Through her pain and dizziness Mary realized she was looking up at the man’s back, at the dark crescents of perspiration stains on his shirt beneath his armpits. She watched him move quickly toward her bedroom window, knowing as she did so that the air was different in the room. Warmer and more humid.

The window’s open. I left it unlocked, and now it’s open.

She shifted her gaze and saw that she was right. He’d left the window open where he’d gained entrance from the fire escape.

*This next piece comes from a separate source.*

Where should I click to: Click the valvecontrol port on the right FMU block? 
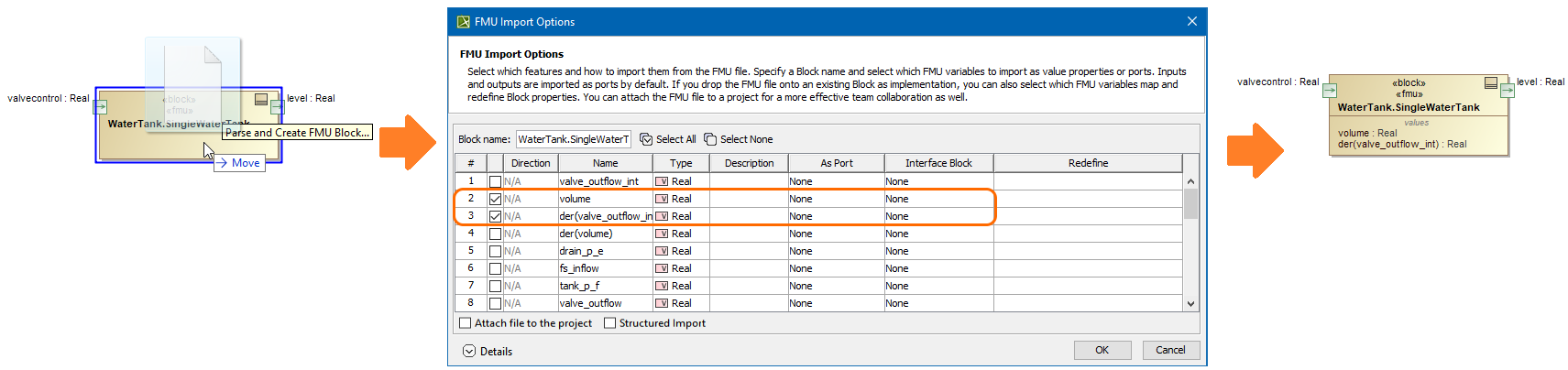coord(1330,91)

He looked back at her, and their gazes locked. His unblinking eyes were hypnotic. Snake to mongoose.

With a surprising grace and confidence he let himself out through the window, moving backward and not taking his sullen, greedy eyes from her. Beneath the half-moon eyes was the broken-toothed grin, as if he had her completely in his power and knew every evil thing about her, all the secrets of her body.

She was his for the taking, that grin said. And when he was ready, he would take.

Mary understood that and knew she was helpless to do anything about it.

Still lying on her back, she managed to prop herself up on her elbows and watch the man outside the window. He turned away from her, and began his descent on the black iron fire escape. She could barely hear the leather-on-metal scraping of his shoes as he scrambled down and away from her. She was safer with each of his hurried steps.

She dropped so she was flat on her back again and lay silently for a while, then rolled onto her side. When she tried to stand up her headache exploded behind her eyes, and she sat down on the floor near the bed.

Using the mattress to lean against, she finally managed to pull herself up to where she was sitting hunched over on the bed. She stretched out her hand and without looking found the phone on the nightstand, dragged the receiver from its cradle, and held it in her lap. She pressed it between her thighs so it wouldn’t drop to the floor. Her head flared with pain again as she turned slightly and focused her bleary vision on the base unit. She pecked out nine-one-one on the keypad.

Her voice was strangled, but she was sure she’d included her address in her rambling, choking conversation with the 911 operator.

Mary heard herself begin to sob. Her body shuddered, and she leaned back into deeper and deeper darkness.

There was a clock by the phone. Though it had seemed like seconds, she knew that fifteen minutes had passed and the police were pounding on her door.